家人を送り出した後も落ち着かない兼和は、彼自身が亀山に行き、明智光秀の様子をこの目で見たい気持ちでした。
そういえば、里村紹巴が亀山で歌会をすると言っていた。今日あたり帰宅しているかもしれない。聞けば光秀の様子が少しはわかるかもしれない。

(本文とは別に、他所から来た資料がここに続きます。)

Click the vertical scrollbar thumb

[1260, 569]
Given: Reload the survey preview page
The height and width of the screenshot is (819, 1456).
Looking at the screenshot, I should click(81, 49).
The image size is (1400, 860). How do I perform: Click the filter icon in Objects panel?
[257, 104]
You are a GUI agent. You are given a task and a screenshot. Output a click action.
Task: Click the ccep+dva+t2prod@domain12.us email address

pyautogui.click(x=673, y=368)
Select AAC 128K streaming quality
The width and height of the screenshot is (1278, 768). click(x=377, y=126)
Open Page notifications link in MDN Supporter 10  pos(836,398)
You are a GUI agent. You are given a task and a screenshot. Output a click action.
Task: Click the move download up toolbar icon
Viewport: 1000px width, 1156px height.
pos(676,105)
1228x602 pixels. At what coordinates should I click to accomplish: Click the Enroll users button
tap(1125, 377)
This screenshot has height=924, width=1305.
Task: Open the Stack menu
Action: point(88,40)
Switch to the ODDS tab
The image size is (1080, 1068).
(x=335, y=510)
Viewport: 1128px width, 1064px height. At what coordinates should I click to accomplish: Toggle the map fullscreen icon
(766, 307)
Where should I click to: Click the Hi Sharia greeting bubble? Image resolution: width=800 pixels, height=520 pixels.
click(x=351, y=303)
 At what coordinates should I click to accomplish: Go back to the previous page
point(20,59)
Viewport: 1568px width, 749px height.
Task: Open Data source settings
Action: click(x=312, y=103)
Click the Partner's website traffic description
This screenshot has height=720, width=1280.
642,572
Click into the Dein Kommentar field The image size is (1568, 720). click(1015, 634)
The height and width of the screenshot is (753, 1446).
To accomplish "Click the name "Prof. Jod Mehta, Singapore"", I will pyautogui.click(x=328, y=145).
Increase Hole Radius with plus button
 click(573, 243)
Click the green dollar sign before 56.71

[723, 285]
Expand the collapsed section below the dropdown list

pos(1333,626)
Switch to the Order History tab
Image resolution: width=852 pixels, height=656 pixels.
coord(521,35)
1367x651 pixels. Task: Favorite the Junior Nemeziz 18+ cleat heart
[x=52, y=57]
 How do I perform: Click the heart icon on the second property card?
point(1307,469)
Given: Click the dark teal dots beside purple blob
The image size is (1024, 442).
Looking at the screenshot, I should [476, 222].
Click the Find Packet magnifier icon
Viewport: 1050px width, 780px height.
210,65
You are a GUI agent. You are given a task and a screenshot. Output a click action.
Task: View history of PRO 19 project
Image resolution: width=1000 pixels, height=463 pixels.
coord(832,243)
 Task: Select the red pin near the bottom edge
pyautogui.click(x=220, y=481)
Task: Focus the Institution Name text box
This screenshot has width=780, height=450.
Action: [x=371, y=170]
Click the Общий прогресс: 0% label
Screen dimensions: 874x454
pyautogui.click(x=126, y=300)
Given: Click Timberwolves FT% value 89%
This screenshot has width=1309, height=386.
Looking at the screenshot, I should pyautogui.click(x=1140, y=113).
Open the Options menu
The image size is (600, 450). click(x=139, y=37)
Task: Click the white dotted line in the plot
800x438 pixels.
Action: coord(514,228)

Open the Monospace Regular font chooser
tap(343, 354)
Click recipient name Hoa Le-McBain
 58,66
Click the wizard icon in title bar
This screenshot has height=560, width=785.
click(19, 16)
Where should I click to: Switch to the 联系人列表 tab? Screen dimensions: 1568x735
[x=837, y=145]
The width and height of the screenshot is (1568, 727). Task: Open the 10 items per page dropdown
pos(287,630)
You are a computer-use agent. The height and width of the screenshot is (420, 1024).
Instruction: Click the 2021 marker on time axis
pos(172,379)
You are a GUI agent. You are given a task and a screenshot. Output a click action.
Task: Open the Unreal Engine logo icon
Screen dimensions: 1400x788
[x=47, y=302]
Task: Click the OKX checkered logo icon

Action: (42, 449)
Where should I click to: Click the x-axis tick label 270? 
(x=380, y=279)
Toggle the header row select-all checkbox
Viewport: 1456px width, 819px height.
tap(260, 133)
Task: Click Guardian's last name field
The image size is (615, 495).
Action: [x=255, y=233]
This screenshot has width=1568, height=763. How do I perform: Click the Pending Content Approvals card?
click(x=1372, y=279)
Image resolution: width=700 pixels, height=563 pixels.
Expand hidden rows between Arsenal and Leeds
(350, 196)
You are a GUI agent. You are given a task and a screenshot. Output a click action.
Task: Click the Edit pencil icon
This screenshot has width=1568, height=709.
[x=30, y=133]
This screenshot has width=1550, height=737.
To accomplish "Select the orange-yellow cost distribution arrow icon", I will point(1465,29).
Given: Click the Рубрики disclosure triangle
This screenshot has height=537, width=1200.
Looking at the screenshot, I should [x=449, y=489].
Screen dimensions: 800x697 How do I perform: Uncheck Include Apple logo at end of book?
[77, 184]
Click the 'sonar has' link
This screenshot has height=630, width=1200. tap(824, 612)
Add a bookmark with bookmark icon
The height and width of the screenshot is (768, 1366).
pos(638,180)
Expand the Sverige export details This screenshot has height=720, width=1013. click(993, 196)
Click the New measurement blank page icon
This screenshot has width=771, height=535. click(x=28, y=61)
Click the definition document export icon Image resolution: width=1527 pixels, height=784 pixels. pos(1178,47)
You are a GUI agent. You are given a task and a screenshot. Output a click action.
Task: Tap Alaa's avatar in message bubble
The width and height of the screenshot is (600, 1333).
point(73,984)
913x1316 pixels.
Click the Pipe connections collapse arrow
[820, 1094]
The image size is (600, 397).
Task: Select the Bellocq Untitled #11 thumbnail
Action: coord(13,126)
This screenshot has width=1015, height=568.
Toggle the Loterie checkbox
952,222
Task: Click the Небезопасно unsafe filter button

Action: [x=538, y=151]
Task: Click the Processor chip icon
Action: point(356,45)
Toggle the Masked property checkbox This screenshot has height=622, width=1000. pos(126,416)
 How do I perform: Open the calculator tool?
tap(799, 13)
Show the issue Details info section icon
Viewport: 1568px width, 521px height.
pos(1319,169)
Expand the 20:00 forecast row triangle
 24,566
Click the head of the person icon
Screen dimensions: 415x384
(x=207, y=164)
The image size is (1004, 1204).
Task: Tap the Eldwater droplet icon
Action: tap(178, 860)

兼和は矢も楯もたまらず、里村紹巴宅に赴いた。兼和も連歌の指南を受けているのです。
「これはこれは、吉田さん」
庭先から顔を出すと、果たして紹巴は戻っていた。
「どういう風の吹き回しですか」
「ええ、ちょっと近くを通りかかったもので・・・明智さんとこで歌会があったそうですね」
「はいはい」
「で、どうでしたか」
「連歌ですか。それはもうおかげさんで、上出来でした」
「それは何よりでした。ところで、亀山のお城の方はご覧になられましたか」
「はい、それは大変な騒ぎでしたよ。戦に出るというので、兵があふれるようで」
「何か城内で変わったことはありませんでしたか」
「変わったこと?これと言って。とにかく城の中はごった返していますよ。私が見回った時には、武器や兵糧が中国戦線に送り出されている最中で」
「武器や兵糧が中国戦線に送り出されていた。それは本当ですか」
「はい、それがどうかしましたか」
「それは本当に、武器や兵糧だっだのですか」
「ええ、藁に巻かれているのは確かに兵糧や火薬のように見受けましたが」
「それが送られた先が、中国方面だというのは間違いないのですか」
「他のどこに送るところがあるのですか」
「そ、それはそうですが。そうですか、わかりました。私はこれで失礼します。ええ、ちょっと寄るところがありまして、また今度ゆっくりと寄せてもらいます」
「そう仰らずに、もっとゆっくりされればよろしいのに」
「いえ、ほんとに」
兼和はそそくさと紹巴の家を後にした。
兼和はまた近衛の屋敷に向かった。
「連歌師の紹巴によりますと、光秀は戦の荷駄を中国方面に送っているそうです」
「何と」
前久は思わず黙り込んだ。
「それは、毛利との戦に向かうということではないですか」
「そのようにも見えますが」
兼和は苦い顔で下を向いた。
「しかし信長の動向は知らせてくれということですし」
「光秀は一体何を考えているのですか」
普段温厚で知られている前久が、珍しく苛立ちを隠そうとしなかった。(続く)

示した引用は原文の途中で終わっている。